4. Core command template

uv run python scripts/eval_datasets.py \
  --config CONFIG_PATH \
  --model MODEL_DIR \
  --threshold 0.1 \
  --batch-size 256 \
  --timing-details \
  --output-json tmp/eval_<label>.json \
  --output-file tmp/eval_<label>.md

Replace:

  • CONFIG_PATH with one of the YAML files described above.
  • MODEL_DIR with the local run directory or exported checkpoint (the script auto-detects final_model/ when present).
  • --threshold with the pruning threshold you want to sweep.
  • --thresholds / --th (optional) to evaluate multiple thresholds in one run.

Useful flags:

Flag Description
--thresholds/--th Comma-separated list of extra thresholds. Repeat the flag to add more.
--split Override the split for every dataset (default: YAML split).
--limit Evaluate only the first N examples per dataset (applied after any n_samples cap).
--target Restrict evaluation to specific datasets (dataset_name:subset). Repeatable.
--device Force a specific device (e.g., cuda, cuda:1, cpu).
--batch-size Controls the number of examples passed to model.process per call (default 512).
--no-progress / --silent Suppress progress bars or all intermediate logs.
--timing-details Print per-stage timing and include them in the summaries.
--use-automodel Load checkpoints via transformers.AutoModel (useful for remote-code models).
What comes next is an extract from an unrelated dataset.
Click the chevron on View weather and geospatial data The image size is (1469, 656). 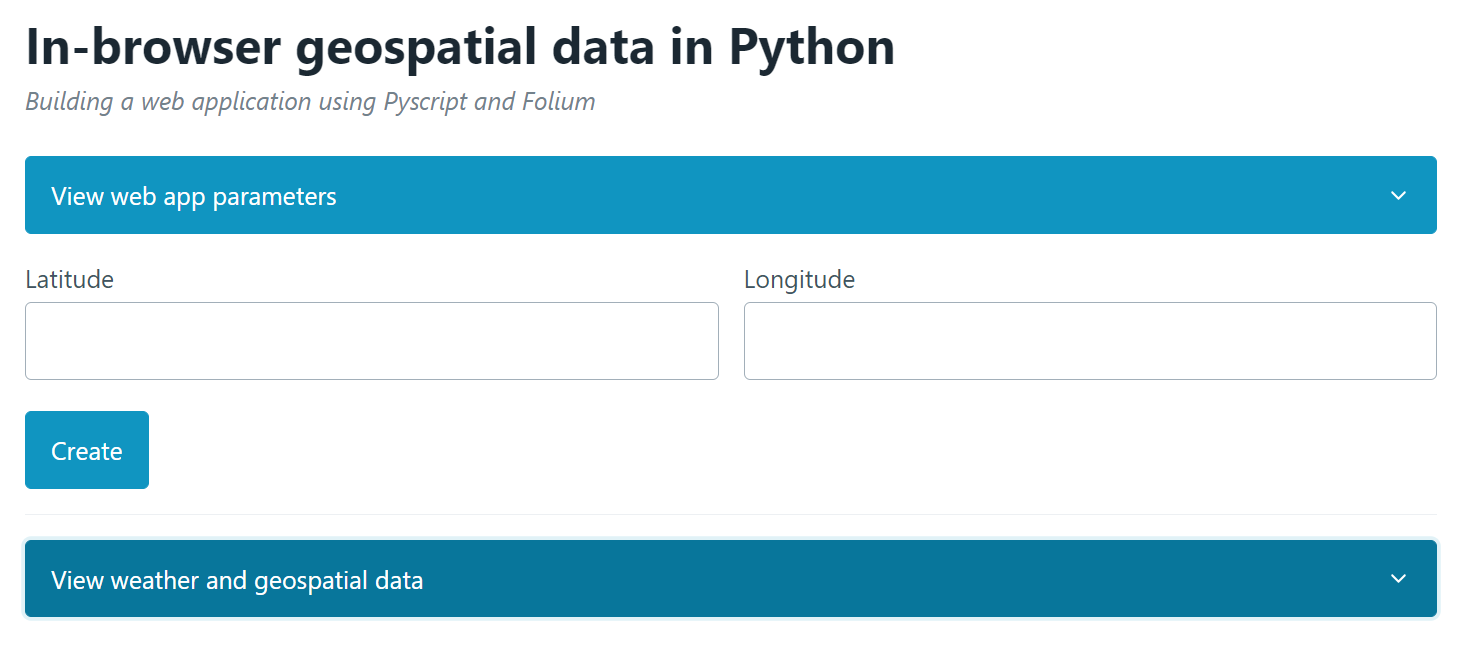coord(1398,579)
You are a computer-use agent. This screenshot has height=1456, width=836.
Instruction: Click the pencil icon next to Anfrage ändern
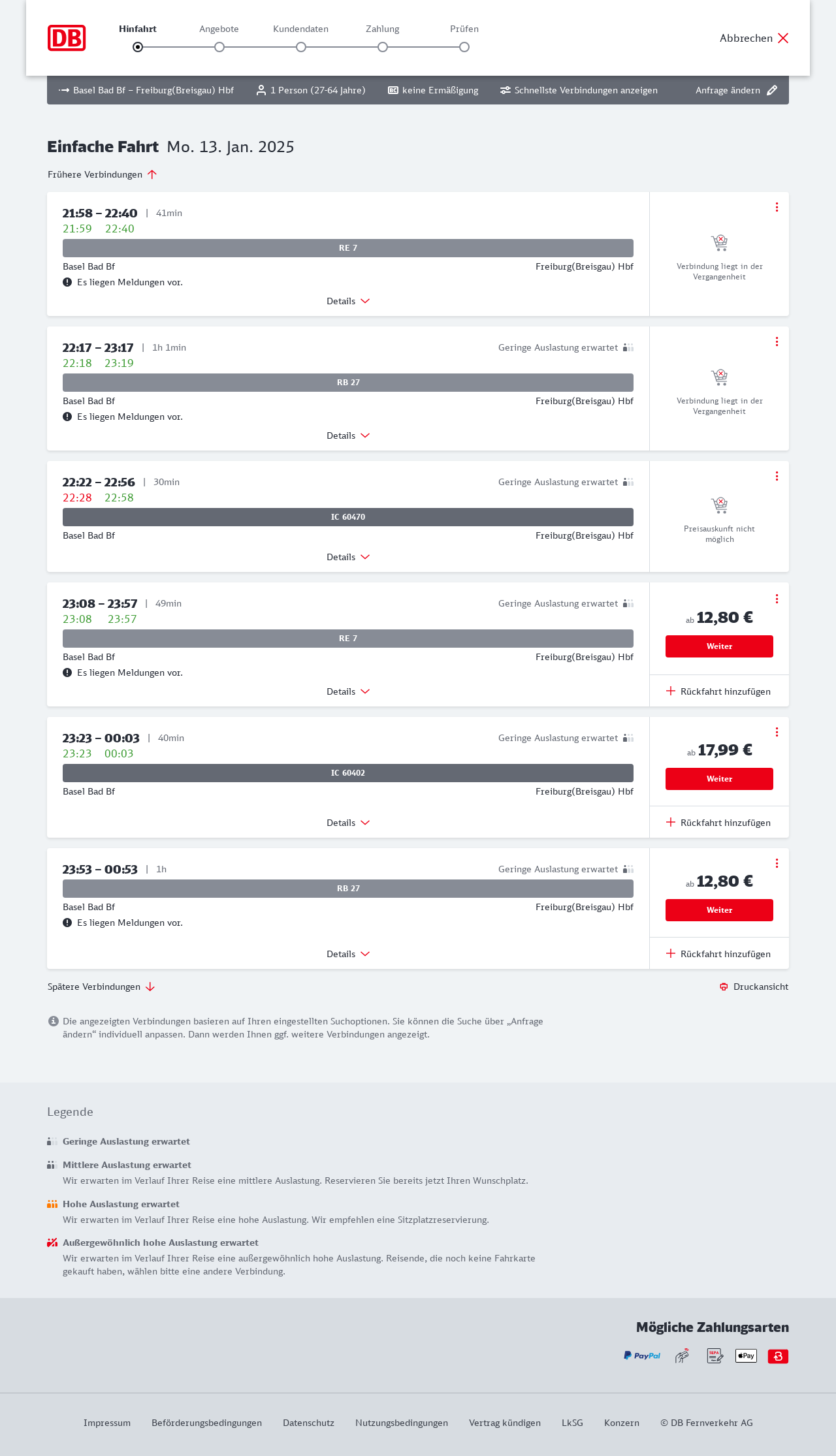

The Markdown (.md) and JSON (.json) summaries land wherever you point --output-file / --output-json. Many workflows use tmp/ during iteration, then copy artefacts under output/release_models/<model>/eval_results/ when ready to publish.

Nano quick-checks

To run a fast smoke test:

uv run python scripts/eval_datasets.py \
  --config configs/eval_datasets/ja_nano.yaml \
  --model output/release_models/open-provence-reranker-v1 \
  --threshold 0.1 \
  --batch-size 128 \
  --output-json tmp/eval_v1_ja_nano.json

The *_nano.yaml configs cap each dataset at n_samples=100, so the whole run finishes in a few minutes while still hitting every dataset.

5. Threshold sweeps

To sweep thresholds without editing the YAML, call the script in a loop:

for th in 0.05 0.1 0.3 0.5; do
  uv run python scripts/eval_datasets.py \
    --config configs/eval_datasets/en.yaml \
  --model output/release_models/open-provence-reranker-v1-gte-modernbert-base \
    --threshold "$th" \
    --batch-size 256 \
    --output-json tmp/eval_en_th_${th//./_}.json \
    --output-file tmp/eval_en_th_${th//./_}.md
done

Combine this with the nano configs for rapid iteration:

for th in 0.05 0.1; do
  uv run python scripts/eval_datasets.py \
    --config configs/eval_datasets/en_nano.yaml \
  --model output/release_models/open-provence-reranker-v1-gte-modernbert-base \
    --threshold "$th" \
    --batch-size 128 \
    --output-json tmp/eval_en_nano_th_${th//./_}.json
done

Once the numbers look good, re-run with the full configs to generate publishable artefacts.

6. After the run

  1. Inspect tmp/eval_<label>.json and check that:
    • macro metrics (macro F2/recall/precision) are within expected ranges.
    • datasets entries are present for every config row.
  2. Copy the JSON and Markdown into the release tree, e.g.,
    cp tmp/eval_en_th_0_1.{json,md} \
       output/release_models/open-provence-reranker-v1-gte-modernbert-base/eval_results/eval_datasets_en.*
  3. Update any dated reports (e.g., docs/eval_reports/<date>.md) if the numbers correspond to a release milestone.

7. Checklist

  • Config matches the intended language (no en model on ja.yaml without overrides).
  • Ignore file includes newly discovered bad records when necessary.
  • Markdown/JSON summaries stored under tmp/ have been archived or copied to the release directory.
  • Threshold sweeps include both full and nano configs during development.

Following this playbook keeps dataset-level pruning evaluations reproducible and manageable, whether you are iterating on new pruning heads or validating regression fixes.